- **Exercise brief**: The answer must be every entry below, word for word, with the pictures left out.

- **Given data**:
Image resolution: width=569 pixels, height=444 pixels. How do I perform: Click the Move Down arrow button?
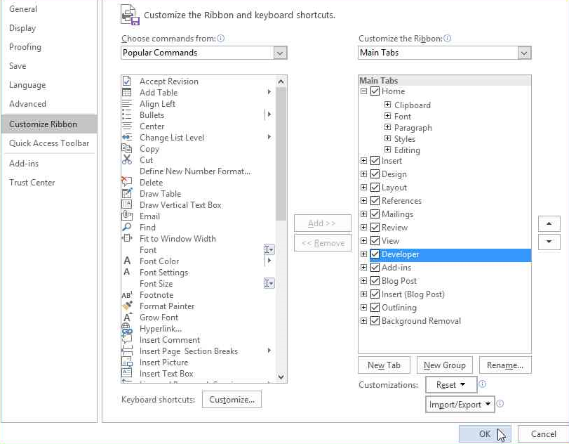point(549,242)
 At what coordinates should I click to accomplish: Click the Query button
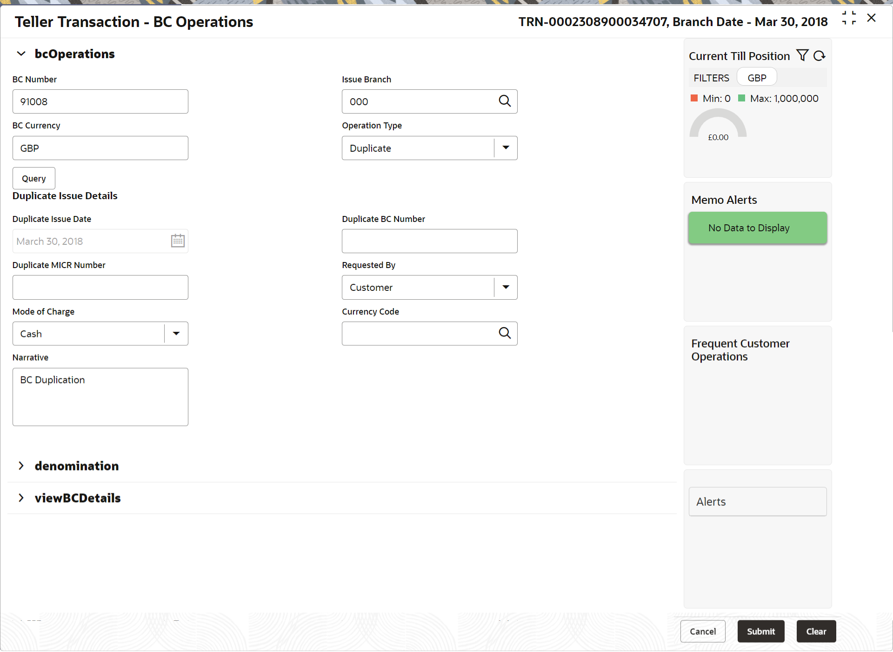coord(33,179)
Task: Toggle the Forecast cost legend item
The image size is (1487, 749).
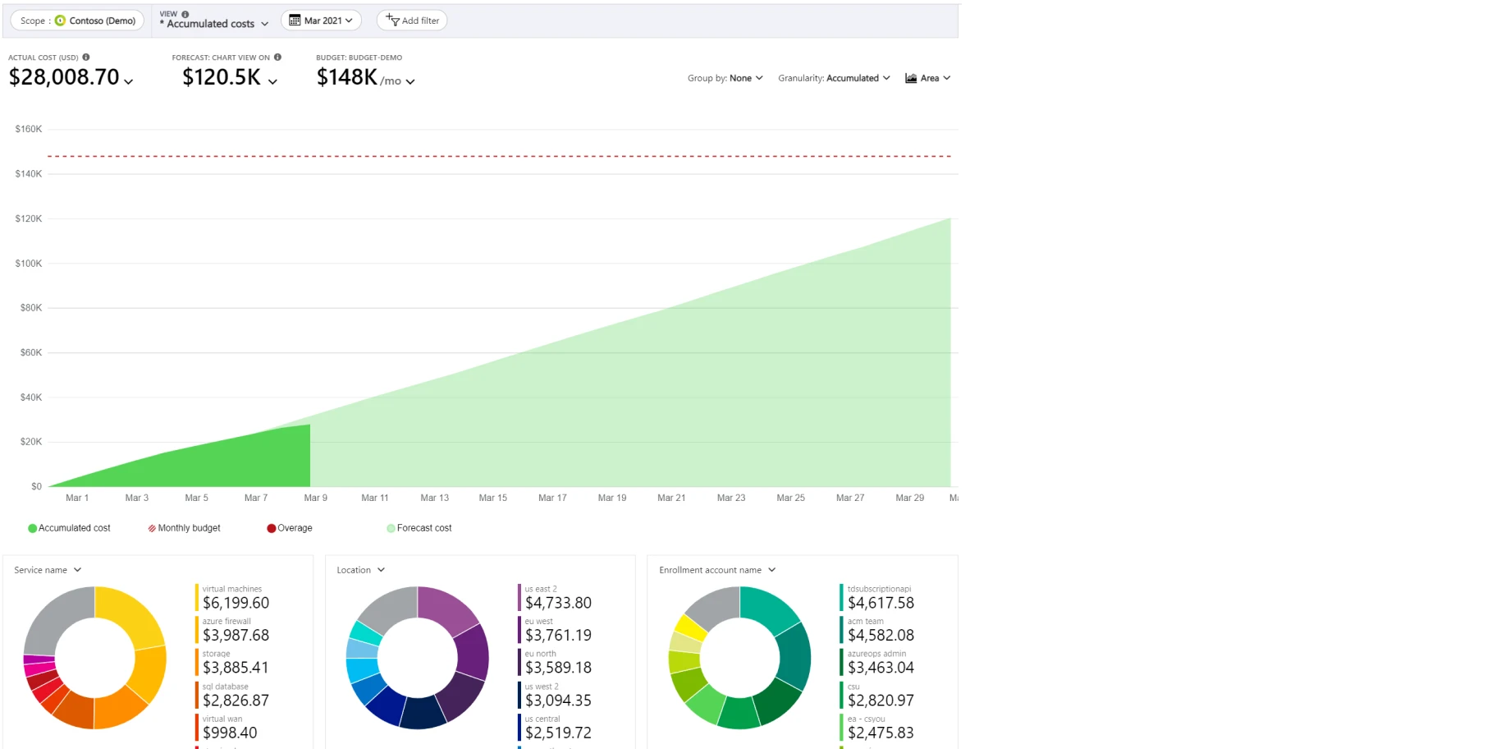Action: [x=419, y=528]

- **Answer area**:
Image resolution: width=569 pixels, height=444 pixels. How do I perform: Click the Move Down arrow button?
point(549,242)
 At what coordinates should I click to accomplish: Click the Query button
coord(33,179)
Task: Toggle the Forecast cost legend item
The image size is (1487, 749).
Action: [x=419, y=528]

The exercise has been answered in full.